# COMPETITIVE BODYBUILDING - POWERLIFTING - ATHLETICS & SPORTS > POWERLIFTING FORUM >  Inzer Max DL vs. a suat suit like Inzer Hardcore for deadlifting?

## powerliftmike

What is so special about the Inzer Max DL? Is there any advantage over a squat suit many competitors use? Can you squat in the Max DL?

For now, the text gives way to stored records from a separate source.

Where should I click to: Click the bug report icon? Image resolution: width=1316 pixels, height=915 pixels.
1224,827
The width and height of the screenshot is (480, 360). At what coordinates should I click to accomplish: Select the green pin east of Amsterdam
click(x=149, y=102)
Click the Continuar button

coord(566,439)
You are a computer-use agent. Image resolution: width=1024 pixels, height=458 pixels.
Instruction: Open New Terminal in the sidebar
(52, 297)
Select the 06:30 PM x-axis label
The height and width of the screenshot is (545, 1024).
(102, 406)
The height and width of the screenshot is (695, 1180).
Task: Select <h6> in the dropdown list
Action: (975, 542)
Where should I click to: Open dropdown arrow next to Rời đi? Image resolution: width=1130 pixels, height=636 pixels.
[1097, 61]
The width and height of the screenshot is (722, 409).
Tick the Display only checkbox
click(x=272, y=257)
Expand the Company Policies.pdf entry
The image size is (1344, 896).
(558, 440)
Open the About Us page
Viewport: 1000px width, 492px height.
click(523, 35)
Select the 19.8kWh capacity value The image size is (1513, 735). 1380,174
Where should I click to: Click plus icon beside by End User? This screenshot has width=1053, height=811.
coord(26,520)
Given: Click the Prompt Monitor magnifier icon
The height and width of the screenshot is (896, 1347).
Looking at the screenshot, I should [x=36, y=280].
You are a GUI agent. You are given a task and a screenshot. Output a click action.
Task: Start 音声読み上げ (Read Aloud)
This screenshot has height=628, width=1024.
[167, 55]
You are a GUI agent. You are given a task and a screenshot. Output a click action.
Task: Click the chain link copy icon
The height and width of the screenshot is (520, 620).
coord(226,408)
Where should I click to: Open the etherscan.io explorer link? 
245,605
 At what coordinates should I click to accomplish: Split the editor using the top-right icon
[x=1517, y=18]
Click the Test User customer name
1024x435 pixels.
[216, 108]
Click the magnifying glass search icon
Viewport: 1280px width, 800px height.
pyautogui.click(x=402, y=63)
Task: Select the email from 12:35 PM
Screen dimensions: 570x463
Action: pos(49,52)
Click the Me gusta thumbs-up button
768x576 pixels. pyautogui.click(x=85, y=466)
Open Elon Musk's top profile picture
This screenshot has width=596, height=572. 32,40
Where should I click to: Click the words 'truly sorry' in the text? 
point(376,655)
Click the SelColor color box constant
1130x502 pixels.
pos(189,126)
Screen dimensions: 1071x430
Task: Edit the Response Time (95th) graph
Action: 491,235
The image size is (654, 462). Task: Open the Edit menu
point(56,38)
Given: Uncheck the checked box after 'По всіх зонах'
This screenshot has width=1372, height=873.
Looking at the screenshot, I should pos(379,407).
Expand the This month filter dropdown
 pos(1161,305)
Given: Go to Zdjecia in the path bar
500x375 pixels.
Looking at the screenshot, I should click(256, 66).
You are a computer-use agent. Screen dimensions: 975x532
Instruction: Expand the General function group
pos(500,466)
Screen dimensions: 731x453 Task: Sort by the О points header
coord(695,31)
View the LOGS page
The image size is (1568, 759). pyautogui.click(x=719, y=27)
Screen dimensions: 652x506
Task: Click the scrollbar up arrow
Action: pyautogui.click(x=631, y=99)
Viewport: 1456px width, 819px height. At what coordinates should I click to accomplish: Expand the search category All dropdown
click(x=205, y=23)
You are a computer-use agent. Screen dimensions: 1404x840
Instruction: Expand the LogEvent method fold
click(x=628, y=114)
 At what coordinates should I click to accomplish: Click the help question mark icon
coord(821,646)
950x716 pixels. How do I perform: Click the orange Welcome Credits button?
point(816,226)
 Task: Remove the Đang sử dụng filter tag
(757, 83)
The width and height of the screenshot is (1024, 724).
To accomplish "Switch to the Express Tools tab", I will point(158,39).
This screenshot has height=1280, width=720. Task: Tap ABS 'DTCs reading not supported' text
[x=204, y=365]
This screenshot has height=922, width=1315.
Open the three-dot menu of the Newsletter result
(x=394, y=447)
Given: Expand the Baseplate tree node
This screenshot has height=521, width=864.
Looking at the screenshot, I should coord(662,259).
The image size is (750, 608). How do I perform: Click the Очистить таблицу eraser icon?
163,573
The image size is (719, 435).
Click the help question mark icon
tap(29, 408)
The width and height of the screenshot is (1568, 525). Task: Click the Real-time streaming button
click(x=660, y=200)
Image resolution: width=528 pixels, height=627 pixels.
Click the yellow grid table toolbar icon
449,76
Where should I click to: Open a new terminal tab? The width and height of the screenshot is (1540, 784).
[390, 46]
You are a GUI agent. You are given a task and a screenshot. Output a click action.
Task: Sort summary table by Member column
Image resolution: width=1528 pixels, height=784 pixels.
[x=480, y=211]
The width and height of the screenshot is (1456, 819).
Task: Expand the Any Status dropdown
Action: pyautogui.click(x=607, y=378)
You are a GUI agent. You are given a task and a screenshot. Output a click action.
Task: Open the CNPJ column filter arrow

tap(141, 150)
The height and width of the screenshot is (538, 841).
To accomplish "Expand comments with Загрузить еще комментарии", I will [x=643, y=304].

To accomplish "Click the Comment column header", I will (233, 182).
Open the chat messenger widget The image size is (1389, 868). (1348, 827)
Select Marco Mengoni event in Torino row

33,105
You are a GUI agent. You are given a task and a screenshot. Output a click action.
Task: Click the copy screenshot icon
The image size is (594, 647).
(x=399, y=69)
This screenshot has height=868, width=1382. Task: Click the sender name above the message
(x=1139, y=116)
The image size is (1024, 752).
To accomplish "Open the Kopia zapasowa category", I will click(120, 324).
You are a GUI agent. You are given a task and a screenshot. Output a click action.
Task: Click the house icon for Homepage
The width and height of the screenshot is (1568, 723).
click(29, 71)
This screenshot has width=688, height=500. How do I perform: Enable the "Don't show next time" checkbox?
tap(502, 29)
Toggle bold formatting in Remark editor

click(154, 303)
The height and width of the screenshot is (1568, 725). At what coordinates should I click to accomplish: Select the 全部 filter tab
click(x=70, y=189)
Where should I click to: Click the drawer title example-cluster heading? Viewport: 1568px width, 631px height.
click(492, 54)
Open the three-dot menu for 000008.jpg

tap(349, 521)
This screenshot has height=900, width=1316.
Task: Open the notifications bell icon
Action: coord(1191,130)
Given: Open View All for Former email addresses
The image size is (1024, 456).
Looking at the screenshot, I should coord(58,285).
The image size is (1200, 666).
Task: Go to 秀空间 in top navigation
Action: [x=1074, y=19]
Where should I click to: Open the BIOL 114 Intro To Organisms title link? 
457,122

How much do these suits help you guys in the deadlift anyway?

----------


## Power76

I have always deadlifted in a squat suit so I can't say for sure. Some swear by the Max deadlift suit and other suits. They are supposed to be sewn differently than a squat suit. I know that at the IPF Worlds Brian Siders squatted in a Max deadlift suit and then deadlifted in a Hardcore squat suit so I guess it's whatever works for the lifter. As a sumo deadlifter I probably get 25-35 pounds from wearing the suit.

----------


## Lurch

I use a Inzer Max DL to pull both Conv. and sumo. I get a lot of pop out of it and enjoy pulling in it. I tried pulling in a Hardcore before and it just didn't feel right to me. Just personal preference.

----------


## Lurch

The DL suit seems to get me in position a lot better as well.

----------


## Doc.Sust

i think a good pair of titan briefs and a singlet are just as good as a deadlift suit. i really don't get that much more in a suit or raw in the deadlift. it is all trial and error with these suits, different for everyone,

----------